▸ What you are asked to do: Transcribe every record verbatim.
*** Data for review Section Begins ***
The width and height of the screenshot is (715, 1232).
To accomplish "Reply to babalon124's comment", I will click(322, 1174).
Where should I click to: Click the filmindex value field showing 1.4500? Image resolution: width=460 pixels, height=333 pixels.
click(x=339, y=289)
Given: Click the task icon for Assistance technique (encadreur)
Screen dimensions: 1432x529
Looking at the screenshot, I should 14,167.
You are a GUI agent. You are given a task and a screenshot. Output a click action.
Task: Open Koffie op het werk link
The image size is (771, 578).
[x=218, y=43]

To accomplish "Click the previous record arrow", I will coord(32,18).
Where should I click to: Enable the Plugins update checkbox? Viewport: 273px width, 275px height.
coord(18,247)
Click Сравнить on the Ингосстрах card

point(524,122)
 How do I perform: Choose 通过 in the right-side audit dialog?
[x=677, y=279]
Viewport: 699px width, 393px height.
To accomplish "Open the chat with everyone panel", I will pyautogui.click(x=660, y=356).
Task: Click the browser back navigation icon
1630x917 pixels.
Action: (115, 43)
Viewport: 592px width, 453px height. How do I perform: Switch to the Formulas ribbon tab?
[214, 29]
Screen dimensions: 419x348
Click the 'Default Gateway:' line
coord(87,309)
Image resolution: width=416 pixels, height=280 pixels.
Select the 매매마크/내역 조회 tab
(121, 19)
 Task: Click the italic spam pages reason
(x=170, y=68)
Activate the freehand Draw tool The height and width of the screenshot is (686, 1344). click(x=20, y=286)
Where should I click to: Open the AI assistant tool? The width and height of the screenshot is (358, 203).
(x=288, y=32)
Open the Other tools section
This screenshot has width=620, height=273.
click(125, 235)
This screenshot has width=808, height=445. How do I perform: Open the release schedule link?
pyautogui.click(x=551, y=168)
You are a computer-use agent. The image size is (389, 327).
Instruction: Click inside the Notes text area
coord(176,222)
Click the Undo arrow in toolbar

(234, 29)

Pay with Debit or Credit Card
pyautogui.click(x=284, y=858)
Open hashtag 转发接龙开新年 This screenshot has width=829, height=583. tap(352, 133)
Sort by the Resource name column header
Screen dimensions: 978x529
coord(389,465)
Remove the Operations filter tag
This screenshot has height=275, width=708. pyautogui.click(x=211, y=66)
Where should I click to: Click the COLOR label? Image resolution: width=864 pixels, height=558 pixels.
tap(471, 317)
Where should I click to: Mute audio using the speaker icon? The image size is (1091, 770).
*** Data for review Section Ends ***
▸ Exercise answer:
The width and height of the screenshot is (715, 1232).
To accomplish "Reply to babalon124's comment", I will click(322, 1174).
Where should I click to: Click the filmindex value field showing 1.4500? Image resolution: width=460 pixels, height=333 pixels.
click(x=339, y=289)
Given: Click the task icon for Assistance technique (encadreur)
Screen dimensions: 1432x529
Looking at the screenshot, I should 14,167.
You are a GUI agent. You are given a task and a screenshot. Output a click action.
Task: Open Koffie op het werk link
The image size is (771, 578).
[x=218, y=43]

To accomplish "Click the previous record arrow", I will coord(32,18).
Where should I click to: Enable the Plugins update checkbox? Viewport: 273px width, 275px height.
coord(18,247)
Click Сравнить on the Ингосстрах card

point(524,122)
 How do I perform: Choose 通过 in the right-side audit dialog?
[x=677, y=279]
Viewport: 699px width, 393px height.
To accomplish "Open the chat with everyone panel", I will pyautogui.click(x=660, y=356).
Task: Click the browser back navigation icon
1630x917 pixels.
Action: (115, 43)
Viewport: 592px width, 453px height. How do I perform: Switch to the Formulas ribbon tab?
[214, 29]
Screen dimensions: 419x348
Click the 'Default Gateway:' line
coord(87,309)
Image resolution: width=416 pixels, height=280 pixels.
Select the 매매마크/내역 조회 tab
(121, 19)
 Task: Click the italic spam pages reason
(x=170, y=68)
Activate the freehand Draw tool The height and width of the screenshot is (686, 1344). click(x=20, y=286)
Where should I click to: Open the AI assistant tool? The width and height of the screenshot is (358, 203).
(x=288, y=32)
Open the Other tools section
This screenshot has width=620, height=273.
click(125, 235)
This screenshot has width=808, height=445. How do I perform: Open the release schedule link?
pyautogui.click(x=551, y=168)
You are a computer-use agent. The image size is (389, 327).
Instruction: Click inside the Notes text area
coord(176,222)
Click the Undo arrow in toolbar

(234, 29)

Pay with Debit or Credit Card
pyautogui.click(x=284, y=858)
Open hashtag 转发接龙开新年 This screenshot has width=829, height=583. tap(352, 133)
Sort by the Resource name column header
Screen dimensions: 978x529
coord(389,465)
Remove the Operations filter tag
This screenshot has height=275, width=708. pyautogui.click(x=211, y=66)
Where should I click to: Click the COLOR label? Image resolution: width=864 pixels, height=558 pixels.
tap(471, 317)
Where should I click to: Mute audio using the speaker icon? The image size is (1091, 770).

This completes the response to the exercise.